Le milliard est bien réel, et il est surtout pop. The Life of a Showgirl de Taylor Swift s'est vendu à environ 1,6 million d'exemplaires en vinyle en 2025, et elle décroche l'album vinyle le plus vendu pour la quatrième année consécutive. La moitié environ des nouveaux acheteurs de vinyle ont entre 18 et 34 ans, et une part grandissante de ce qu'ils achètent, ce sont des variantes de couleur, des picture discs et des pressages limités, autant destinés à l'étagère qu'à la platine. Les seuls pressages en couleur et éditions spéciales représentent aujourd'hui près d'un cinquième de tout le vinyle produit. C'est une économie de collectionneurs : le disque est un objet dérivé, une façon de posséder un artiste et de le soutenir, et une bonne partie ne rencontre jamais un diamant.

Que change ce boom pour la house et la techno ?

Moins que le titre ne le laisse croire, car l'underground n'a jamais lâché le vinyle. Pour un DJ house ou techno, un disque n'est pas un souvenir, c'est un outil : un maxi qu'on cale au beatmatch, un dubplate qu'on teste sur un système, un petit tirage qu'on vend en direct via Bandcamp ou Discogs. Cette économie-là tourne autour de 300 à 500 exemplaires à une dizaine, une quinzaine de dollars pièce, pas autour de 1,6 million de picture discs. Les deux mondes partagent les mêmes usines de pressage, et c'est là que le boom touche vraiment la scène.

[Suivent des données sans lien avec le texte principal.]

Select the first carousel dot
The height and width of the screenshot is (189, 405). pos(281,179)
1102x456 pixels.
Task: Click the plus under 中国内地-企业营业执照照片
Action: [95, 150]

Quand une major commande un million de variantes pop, le petit label qui presse 300 disques de club attend derrière.

Cette file d'attente, voilà la vraie histoire pour l'underground. La capacité mondiale de pressage se concentre dans quelques dizaines d'usines, les délais ont grimpé à six ou neuf mois au plus fort de la pénurie, et les grosses commandes des majors passent en priorité. De nouvelles capacités, chez des usines comme GZ Media et United Record Pressing, plus des sites récents, ont raccourci les délais des indépendants depuis 2022, mais le petit label house vit et meurt au rythme des usines et du coût à l'unité, pas au nombre de couleurs d'un disque pop.

Un disque qu'on ne passe jamais, est-ce encore un disque ?

C'est le débat que ce cap fait éclater. Un camp voit un milliard de dollars revenir vers un support physique et n'y lit qu'une bonne nouvelle pour quiconque presse des disques. L'autre voit des objets de collection gonfler un chiffre qui ne dit pas grand-chose de qui écoute vraiment. Les deux ont raison. Le vinyle se porte réellement bien, et l'essentiel de cette santé est payé par des fans qui traitent le disque comme un objet. Pour la scène qui le passe pour de vrai, ce cap compte moins comme un titre de presse que comme la raison pour laquelle les usines de pressage restent ouvertes.